### TASK STATEMENT
Find each line in the data below that contains the word "Clear", and copy those lines in full.

### LISTED RECORDS
|---|

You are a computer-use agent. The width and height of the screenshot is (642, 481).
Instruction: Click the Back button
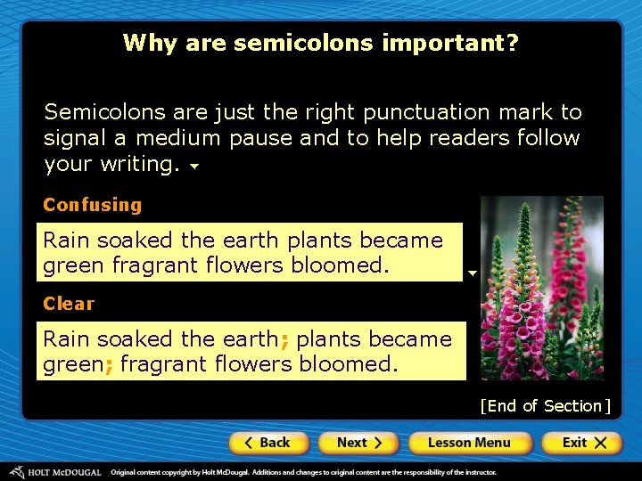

|---|

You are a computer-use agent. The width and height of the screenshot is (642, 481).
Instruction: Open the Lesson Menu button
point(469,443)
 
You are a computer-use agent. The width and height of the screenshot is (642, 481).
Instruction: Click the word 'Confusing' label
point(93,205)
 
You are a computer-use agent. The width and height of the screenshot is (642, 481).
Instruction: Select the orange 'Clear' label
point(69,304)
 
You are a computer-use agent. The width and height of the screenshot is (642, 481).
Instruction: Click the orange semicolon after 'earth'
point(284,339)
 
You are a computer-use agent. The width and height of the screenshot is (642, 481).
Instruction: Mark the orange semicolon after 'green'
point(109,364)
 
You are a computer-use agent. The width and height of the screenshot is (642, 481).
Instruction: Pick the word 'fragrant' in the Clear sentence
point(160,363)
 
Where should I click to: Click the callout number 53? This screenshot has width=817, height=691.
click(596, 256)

|---|

### FINISHED ANSWER
Instruction: Select the orange 'Clear' label
Instruction: Pick the word 'fragrant' in the Clear sentence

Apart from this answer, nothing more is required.